### 6.1a
Show empirically that the information limit of 2 prediction bits per parameter also holds for nearest neighbors.

In [48]:
import numpy as np
from sklearn.neighbors import KNeighborsClassifier
from sklearn.model_selection import train_test_split
from itertools import product

def generate_datasets(n_samples, n_features):
    combinations = list(product([0, 1], repeat=n_features)) 
    X = np.array(combinations)
    labels = list(product([0, 1], repeat=n_samples))
    y = np.array(labels)

    return X, y

def calculate_mem_size(X, y):
    clf = KNeighborsClassifier(n_neighbors=1)

    currX = X
    currY = y

    updating = True
    index = 0

    while updating and currX.shape[0] > 1:
        updating = False
        curr_size = currX.shape[0]
        for i in range(index, curr_size):
            new_x = np.delete(currX, i, 0)
            new_y = np.delete(currY, i)
            clf.fit(new_x, new_y)
            if clf.score(X, y) == 1.0:
                currX = new_x
                currY = new_y
                updating = True
                index = i
                break
    return len(currX)

dimensions = [2, 4, 8]

for D in dimensions:
    n_full = 2 ** D
    X, y_all = generate_datasets(n_full, D)
    n_func = len(y_all)

    avg_mem_size = 0
    for y in y_all:
        mem_size = calculate_mem_size(X, y)
        avg_mem_size += mem_size
    avg_mem_size /= n_func
    print(f"d={D}: n_full={n_full}, Avg. req. points for memorization n_avg={avg_mem_size:.2f}, n_full/n_avg={n_full/avg_mem_size:.2f}")

16
d=2: n_full=4, Avg. req. points for memorization n_avg=2.50, n_full/n_avg=1.60
256
d=3: n_full=8, Avg. req. points for memorization n_avg=4.64, n_full/n_avg=1.72
65536


KeyboardInterrupt: 

### 6.1b
Multiclass

In [49]:
def generate_n_class_datasets(n_samples, n_features, n_classes=3):
    combinations = list(product([0, 1], repeat=n_features)) 
    X = np.array(combinations)
    labels = list(product(range(n_classes), repeat=n_samples))
    y = np.array(labels)

    return X, y

In [50]:
for D in dimensions:
    n_full = 2 ** D
    X, y_all = generate_n_class_datasets(n_full, D)
    n_func = len(y_all)

    avg_mem_size = 0
    for y in y_all:
        mem_size = calculate_mem_size(X, y)
        avg_mem_size += mem_size
    avg_mem_size /= n_func
    print(f"d={D}: n_full={n_full}, Avg. req. points for memorization n_avg={avg_mem_size:.2f}, n_full/n_avg={n_full/avg_mem_size:.2f}")
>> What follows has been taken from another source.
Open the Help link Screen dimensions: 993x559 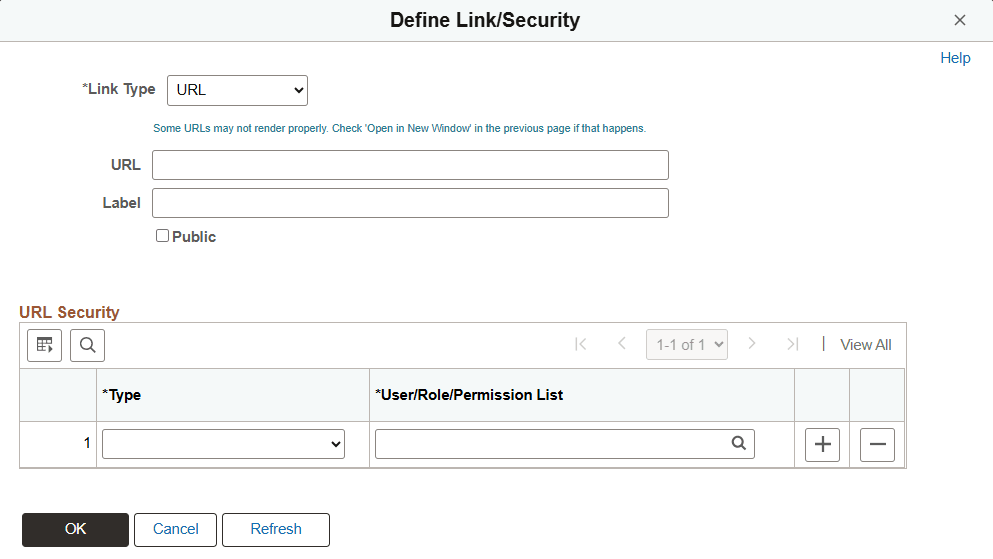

d=2: n_full=4, Avg. req. points for memorization n_avg=3.00, n_full/n_avg=1.33
d=3: n_full=8, Avg. req. points for memorization n_avg=5.72, n_full/n_avg=1.40


KeyboardInterrupt: 

In [51]:
for D in dimensions:
    n_full = 2 ** D
    X, y_all = generate_n_class_datasets(n_full, D, 4)
    n_func = len(y_all)

    avg_mem_size = 0
    for y in y_all:
        mem_size = calculate_mem_size(X, y)
        avg_mem_size += mem_size
    avg_mem_size /= n_func
    print(f"d={D}: n_full={n_full}, Avg. req. points for memorization n_avg={avg_mem_size:.2f}, n_full/n_avg={n_full/avg_mem_size:.2f}")

d=2: n_full=4, Avg. req. points for memorization n_avg=3.25, n_full/n_avg=1.23


More classes, the lower the memorized bits/param as expected